### [Objective]
Convert all of the material below into a Markdown table with the columns Row and Line, giving each line its own numbered row and omitting blank lines.

Target pointing data:
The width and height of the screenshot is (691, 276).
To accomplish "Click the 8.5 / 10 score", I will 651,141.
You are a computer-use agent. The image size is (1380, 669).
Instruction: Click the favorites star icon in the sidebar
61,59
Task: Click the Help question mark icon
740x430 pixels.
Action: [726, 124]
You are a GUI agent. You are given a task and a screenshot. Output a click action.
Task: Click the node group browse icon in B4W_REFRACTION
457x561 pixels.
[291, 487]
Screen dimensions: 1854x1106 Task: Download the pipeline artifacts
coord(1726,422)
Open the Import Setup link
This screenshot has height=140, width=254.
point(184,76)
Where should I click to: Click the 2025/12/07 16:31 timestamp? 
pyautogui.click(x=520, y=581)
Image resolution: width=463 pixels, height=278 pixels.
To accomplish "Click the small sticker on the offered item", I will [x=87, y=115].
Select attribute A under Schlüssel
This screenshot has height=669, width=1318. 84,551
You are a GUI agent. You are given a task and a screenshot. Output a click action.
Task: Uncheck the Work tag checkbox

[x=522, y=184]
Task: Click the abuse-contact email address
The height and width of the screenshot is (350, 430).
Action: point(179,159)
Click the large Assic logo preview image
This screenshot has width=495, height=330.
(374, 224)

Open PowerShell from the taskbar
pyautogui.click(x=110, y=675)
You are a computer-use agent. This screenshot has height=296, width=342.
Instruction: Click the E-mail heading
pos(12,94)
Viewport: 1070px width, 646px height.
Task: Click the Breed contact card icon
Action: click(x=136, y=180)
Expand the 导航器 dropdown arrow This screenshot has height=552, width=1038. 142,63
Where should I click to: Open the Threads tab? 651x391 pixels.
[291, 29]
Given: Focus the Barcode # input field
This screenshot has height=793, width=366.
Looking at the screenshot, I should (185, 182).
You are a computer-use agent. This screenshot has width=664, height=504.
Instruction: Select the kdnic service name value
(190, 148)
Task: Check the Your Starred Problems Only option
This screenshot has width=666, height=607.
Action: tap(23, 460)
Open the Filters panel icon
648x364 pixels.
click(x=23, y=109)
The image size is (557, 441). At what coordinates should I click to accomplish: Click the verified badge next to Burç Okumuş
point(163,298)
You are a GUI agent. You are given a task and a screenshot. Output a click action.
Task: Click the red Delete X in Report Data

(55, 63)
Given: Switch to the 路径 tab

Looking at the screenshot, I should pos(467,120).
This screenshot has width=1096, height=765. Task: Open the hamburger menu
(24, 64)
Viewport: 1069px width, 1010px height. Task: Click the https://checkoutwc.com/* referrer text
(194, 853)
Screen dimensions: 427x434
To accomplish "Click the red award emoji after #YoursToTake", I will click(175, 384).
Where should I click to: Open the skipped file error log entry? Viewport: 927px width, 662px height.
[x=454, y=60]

### [Response]
| Row | Line |
|---|---|
| 1 | The width and height of the screenshot is (691, 276). |
| 2 | To accomplish "Click the 8.5 / 10 score", I will 651,141. |
| 3 | You are a computer-use agent. The image size is (1380, 669). |
| 4 | Instruction: Click the favorites star icon in the sidebar |
| 5 | 61,59 |
| 6 | Task: Click the Help question mark icon |
| 7 | 740x430 pixels. |
| 8 | Action: [726, 124] |
| 9 | You are a GUI agent. You are given a task and a screenshot. Output a click action. |
| 10 | Task: Click the node group browse icon in B4W_REFRACTION |
| 11 | 457x561 pixels. |
| 12 | [291, 487] |
| 13 | Screen dimensions: 1854x1106 Task: Download the pipeline artifacts |
| 14 | coord(1726,422) |
| 15 | Open the Import Setup link |
| 16 | This screenshot has height=140, width=254. |
| 17 | point(184,76) |
| 18 | Where should I click to: Click the 2025/12/07 16:31 timestamp?  |
| 19 | pyautogui.click(x=520, y=581) |
| 20 | Image resolution: width=463 pixels, height=278 pixels. |
| 21 | To accomplish "Click the small sticker on the offered item", I will [x=87, y=115]. |
| 22 | Select attribute A under Schlüssel |
| 23 | This screenshot has height=669, width=1318. 84,551 |
| 24 | You are a GUI agent. You are given a task and a screenshot. Output a click action. |
| 25 | Task: Uncheck the Work tag checkbox |
| 26 | [x=522, y=184] |
| 27 | Task: Click the abuse-contact email address |
| 28 | The height and width of the screenshot is (350, 430). |
| 29 | Action: point(179,159) |
| 30 | Click the large Assic logo preview image |
| 31 | This screenshot has width=495, height=330. |
| 32 | (374, 224) |
| 33 | Open PowerShell from the taskbar |
| 34 | pyautogui.click(x=110, y=675) |
| 35 | You are a computer-use agent. This screenshot has height=296, width=342. |
| 36 | Instruction: Click the E-mail heading |
| 37 | pos(12,94) |
| 38 | Viewport: 1070px width, 646px height. |
| 39 | Task: Click the Breed contact card icon |
| 40 | Action: click(x=136, y=180) |
| 41 | Expand the 导航器 dropdown arrow This screenshot has height=552, width=1038. 142,63 |
| 42 | Where should I click to: Open the Threads tab? 651x391 pixels. |
| 43 | [291, 29] |
| 44 | Given: Focus the Barcode # input field |
| 45 | This screenshot has height=793, width=366. |
| 46 | Looking at the screenshot, I should (185, 182). |
| 47 | You are a computer-use agent. This screenshot has width=664, height=504. |
| 48 | Instruction: Select the kdnic service name value |
| 49 | (190, 148) |
| 50 | Task: Check the Your Starred Problems Only option |
| 51 | This screenshot has width=666, height=607. |
| 52 | Action: tap(23, 460) |
| 53 | Open the Filters panel icon |
| 54 | 648x364 pixels. |
| 55 | click(x=23, y=109) |
| 56 | The image size is (557, 441). At what coordinates should I click to accomplish: Click the verified badge next to Burç Okumuş |
| 57 | point(163,298) |
| 58 | You are a GUI agent. You are given a task and a screenshot. Output a click action. |
| 59 | Task: Click the red Delete X in Report Data |
| 60 | (55, 63) |
| 61 | Given: Switch to the 路径 tab |
| 62 | Looking at the screenshot, I should pos(467,120). |
| 63 | This screenshot has width=1096, height=765. Task: Open the hamburger menu |
| 64 | (24, 64) |
| 65 | Viewport: 1069px width, 1010px height. Task: Click the https://checkoutwc.com/* referrer text |
| 66 | (194, 853) |
| 67 | Screen dimensions: 427x434 |
| 68 | To accomplish "Click the red award emoji after #YoursToTake", I will click(175, 384). |
| 69 | Where should I click to: Open the skipped file error log entry? Viewport: 927px width, 662px height. |
| 70 | [x=454, y=60] |